Somehow, enough of these fish manage to lay their eggs and bury them under the sand, ensuring the continuation of the stock the following year. 

It’s a fine balance.

For the coast,

Sarah and Mike

It’s feeding time

August 19th

Dear Mr. Harper,

The rivers are starting to teem with salmon making the migration to their places of birth to spawn and continue the circle of life.  This also means that the bears are spending more time in the rivers fishing.  According to the fishermen, this season has been quite slow.  According to ecology, the presence of grizzly bears on the western-most river systems of Princess Royal Island means that they are hungry.  Usually, grizzlies feed in the mainland inlets, east of the Inside Passage.  But this year, the inland salmon runs have been so fickle that the grizzlies are moving west in search of food.  In turn, this displaces the black bears and the spirit bears from their usual homes.

The ecological balance of the coast is off-tilt.  Let’s not push it over it over the edge.

For the coast,

Sarah and Mike


August 18th

Dear Mr. Harper,

A few days ago, Mike told us about his encounter with the Spirit Bear. This morning I had the opportunity to spend some time with this majestic creature.

We crept up the side of the creek bed and after walking for only a few minutes, I spotted his glistening white fur through the salmon berry bushes that separated us from the creek. I watched in awe as the giant creature loafed around, climbing up and over a log in search for more berries. He quickly lost interest in the berries and made his way up the riverbank where he proceeded to dig for roots to complete his morning meal. Within minutes, this bear had dug a whole larger than himself, munched all the tasty roots he could find and moved on.

We observed this bear in peace for some time. He was aware of our presence, but was not concerned by us in any way.

My first experience with a spirit bear was absolutely magical. This creature is a true gem, unique to this part of the world.The pristine watersheds and abundant salmon are what nourish the spirit bear, and their black furred relatives. The spirit bear is thus a creature of the land and the sea. Let’s not spoil this unique ecosystem and home of the spirit bear, Mr. Harper.

For the coast,

Sarah and Mike

A contagious passion

August 17th

Dear Mr. Harper,

Spending time in the Great Bear Rainforest means you get to meet many very inspiring and dedicated people.  We spent the weekend at Cetacealab yet again and had the opportunity to meet Kathrin and Phillip, visiting from Zurich.  These two are volunteering for nearly two months at Cetacealab, contributing to the thorough data collection and analysis on whale migration and behaviour. 
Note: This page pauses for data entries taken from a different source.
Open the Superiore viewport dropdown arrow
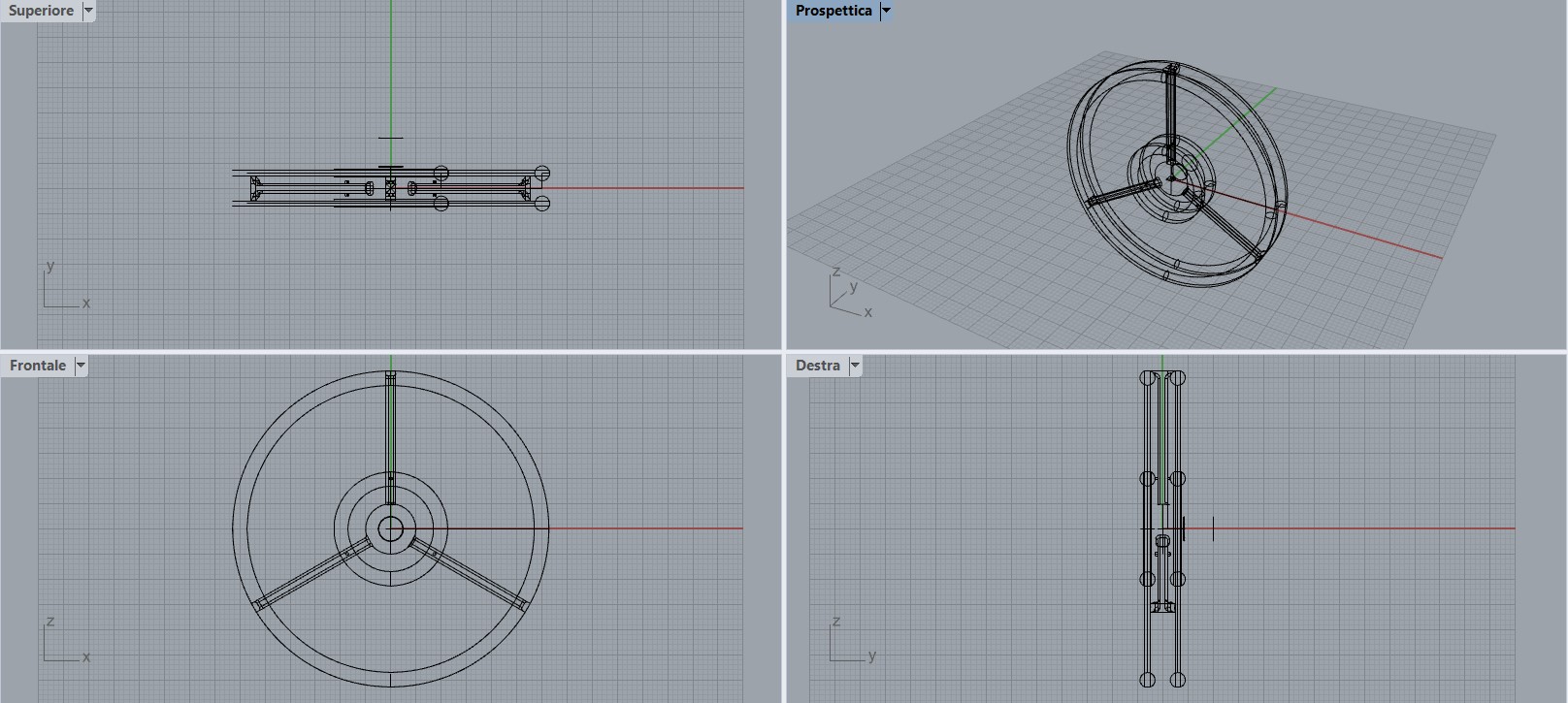Viewport: 1568px width, 703px height. coord(88,11)
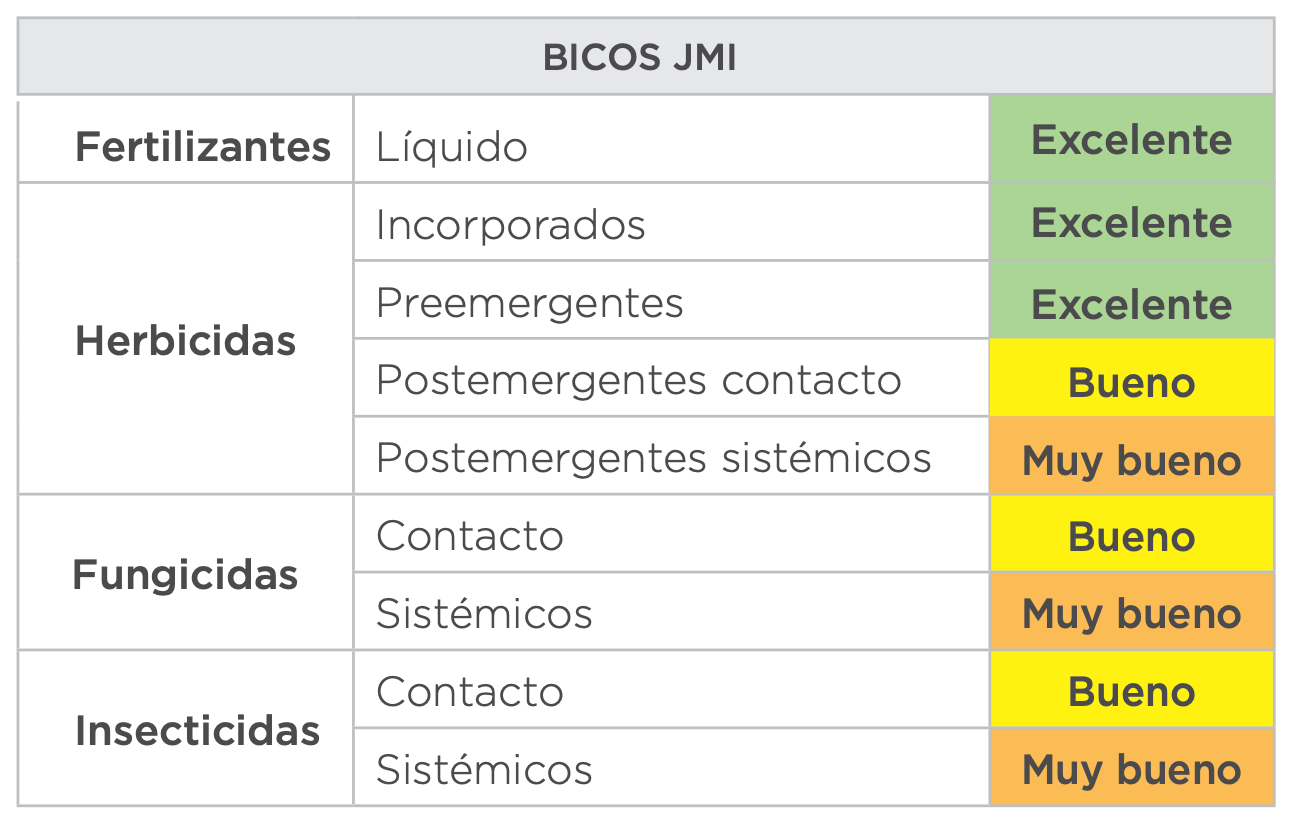The width and height of the screenshot is (1292, 820).
Task: Select the Herbicidas category cell
Action: pyautogui.click(x=186, y=341)
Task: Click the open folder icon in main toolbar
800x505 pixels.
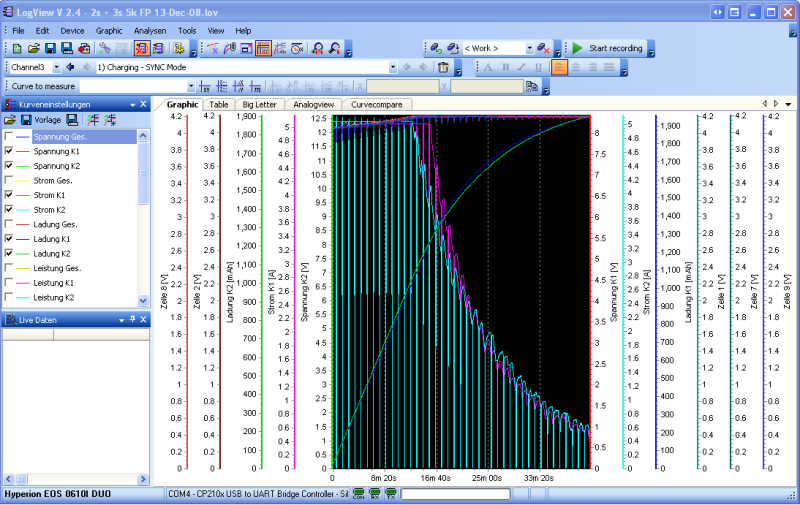Action: pyautogui.click(x=33, y=48)
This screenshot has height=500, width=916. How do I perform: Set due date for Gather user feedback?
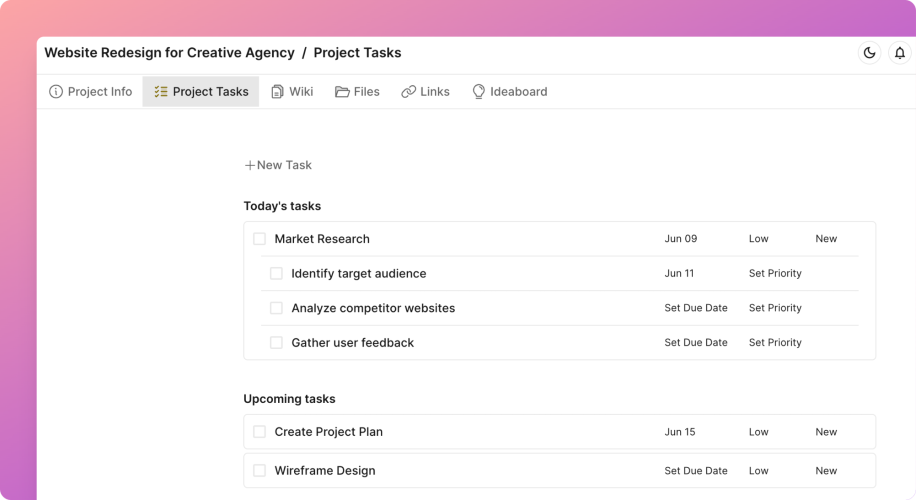[x=696, y=343]
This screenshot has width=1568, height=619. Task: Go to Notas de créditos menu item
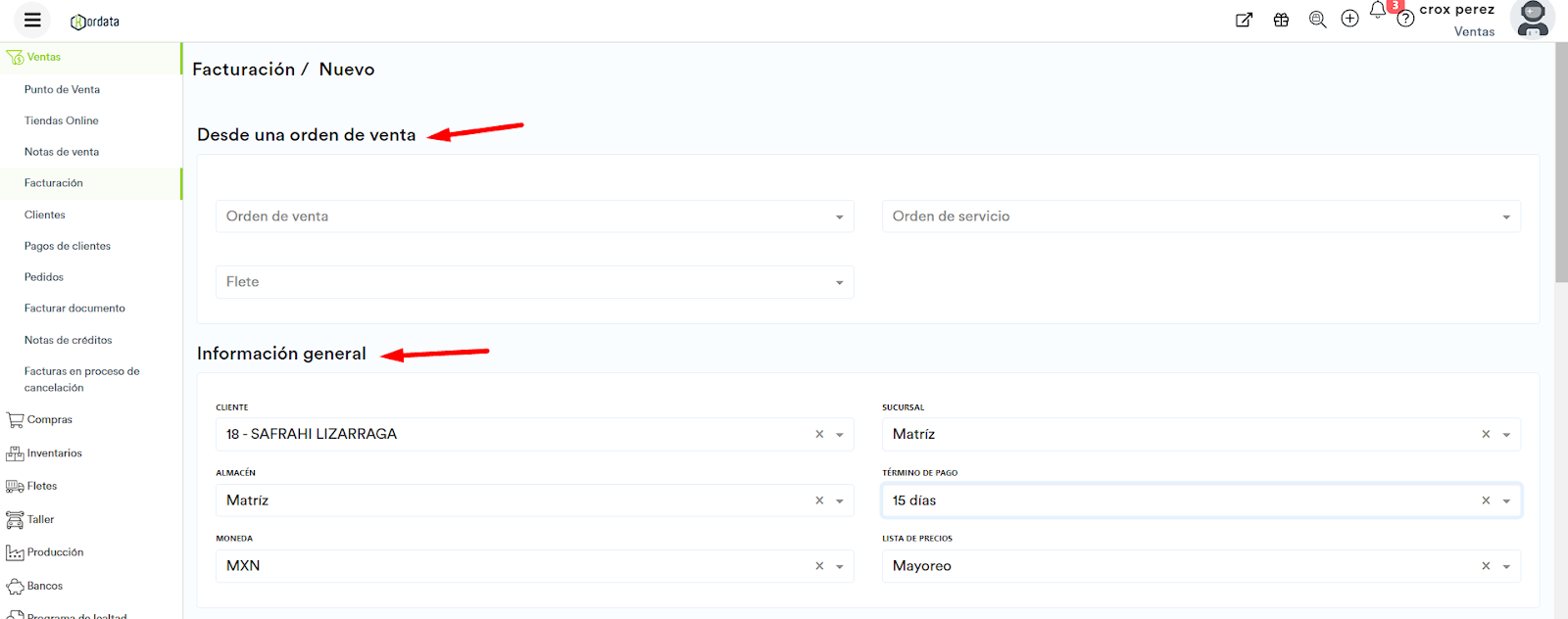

Check out their great blog here:

For the coast,

Sarah and Mike

A Disappearing Act

August 16th

Dear Mr. Harper,

We are dealing with a sneaky a bunch.  This week, a media frenzy has spun from the fact that Enbridge deleted over 1000km of islands from one of their promotional videos.  The resulting imagery shows that the proposed tanker route from Kitimat to the open Pacific Ocean is easy, breezy with few hazards at play.  The truth is, the route is peppered with islands, reefs, micro-climatic weather systems, pleasure craft and cetaceans, which make navigating this route quite difficult. 

In only twenty-four hours, an online petition calling on Enbridge to address their misleading ads has attracted 18,000 signatures and a dozen print and TV media hits.  The public is on this one, Mr. Harper.  Don’t let us down.